MANDADO DE SEGURANÇA. FORNECIMENTO DE MEDICAMENTO. SOLIDARIEDADE ENTRE OS ENTES FEDERADOS. MEDICAMENTO NÃO INCLUÍDO EM PROTOCOLO DO SUS. INTEGRAÇÃO DA UNIÃO À LIDE. COMPETÊNCIA DA JUSTIÇA FEDERAL ACOLHIDA PELA VARA FEDERAL. MATÉRIA PASSÍVEL DE CONHECIMENTO DE OFÍCIO. TEMA 793 DA REPERCUSSÃO GERAL.1. Havendo responsabilidade solidária dos entes federados pelo dever de prestar assistência à saúde, o polo passivo da demanda pode ser ocupado por qualquer um deles, isolada ou conjuntamente (REsp 1653730/RS, Rel. Min. Og Fernandes, Segunda Turma, julgado em 17/08/2017). Entretanto, a jurisprudência recente do Supremo Tribunal Federal apontou situações em que, excepcionalmente, é tida como necessária a integração da União à lide (RE 855178 ED/SE, rel. orig. Min. Luiz Fux, red. p/ o ac. Min. Edson Fachin, julgamento em 23/05/2019).2. Remetidos os autos à Justiça Federal e acolhida a competência em caso relativo a fármacos não incluídos em protocolos clínicos do SUS, dada a inclusão da União no pólo passivo da demanda, deve seguir a tramitação na Justiça Federal, à luz da orientação firmada no Tema 793 do STF. (5015772-17.2020.4.04.7000, PRIMEIRA TURMA RECURSAL DO PR, Relatora MÁRCIA VOGEL VIDAL DE OLIVEIRA, julgado em 04/06/2020)

Portanto, competente a União para integrar o polo passivo da demanda, é de sua responsabilidade junto com os demais entes em assumir o encargo de fornecer o medicamento.

Cabe ressaltar que a duração processual completou mais de quatro anos, tramitou na justiça estadual, foi remetida para a justiça federal haja vista a imprescindibilidade da participação da União na demanda e a necessidade do uso do medicamento é inconteste frente a prova angariada nos autos dentro desse período.

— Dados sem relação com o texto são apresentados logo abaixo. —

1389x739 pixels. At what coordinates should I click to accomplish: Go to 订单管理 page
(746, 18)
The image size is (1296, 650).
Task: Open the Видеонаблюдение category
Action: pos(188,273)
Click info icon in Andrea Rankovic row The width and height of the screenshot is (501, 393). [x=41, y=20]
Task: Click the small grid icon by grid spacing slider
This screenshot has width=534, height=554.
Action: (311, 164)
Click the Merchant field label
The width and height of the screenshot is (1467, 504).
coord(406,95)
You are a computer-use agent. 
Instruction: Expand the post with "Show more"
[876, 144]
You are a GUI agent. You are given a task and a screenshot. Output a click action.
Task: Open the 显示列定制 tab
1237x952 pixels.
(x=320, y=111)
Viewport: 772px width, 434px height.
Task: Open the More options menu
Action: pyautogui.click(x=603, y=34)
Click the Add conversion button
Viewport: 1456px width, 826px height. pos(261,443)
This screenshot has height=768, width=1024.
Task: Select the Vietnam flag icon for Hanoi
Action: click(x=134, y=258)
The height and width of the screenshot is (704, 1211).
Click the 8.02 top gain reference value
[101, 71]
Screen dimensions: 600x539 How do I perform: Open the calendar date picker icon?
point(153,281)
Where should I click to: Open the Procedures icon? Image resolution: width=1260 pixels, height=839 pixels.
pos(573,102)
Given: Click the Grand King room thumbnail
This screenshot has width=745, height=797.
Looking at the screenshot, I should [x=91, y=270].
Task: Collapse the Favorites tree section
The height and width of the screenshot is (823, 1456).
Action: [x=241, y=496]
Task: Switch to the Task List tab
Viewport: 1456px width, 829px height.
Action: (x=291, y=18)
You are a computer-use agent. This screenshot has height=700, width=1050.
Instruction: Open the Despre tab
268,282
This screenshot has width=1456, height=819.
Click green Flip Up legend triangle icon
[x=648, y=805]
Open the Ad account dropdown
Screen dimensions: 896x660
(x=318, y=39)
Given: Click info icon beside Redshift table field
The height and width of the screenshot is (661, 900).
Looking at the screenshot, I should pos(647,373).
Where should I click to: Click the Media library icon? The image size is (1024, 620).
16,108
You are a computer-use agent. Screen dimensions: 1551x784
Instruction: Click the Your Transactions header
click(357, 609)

Por fim e não menos importante a divisão da atribuição em fornecer o medicamento não pode prejudicar a parte necessitada, ora recorrida, pois só tem validade entre eles.

Colhe-se Julgado do Superior Tribunal de Justiça:

A divisão de atribuições não pode ser argüida em desfavor do cidadão, pois só tem validade internamente entre eles. (STJ, REsp 661.821/RS, Rel. Ministra ELIANA CALMON, SEGUNDA TURMA, julgado em 12/05/2005, DJ 13/06/2005, p. 258).

Além disso, caso haja necessidade de compensar financeiramente, deverá ocorrer de maneira administrativa entre os entes federativos ou mediante uma ação autônoma sem prejudicar a decisão judicial.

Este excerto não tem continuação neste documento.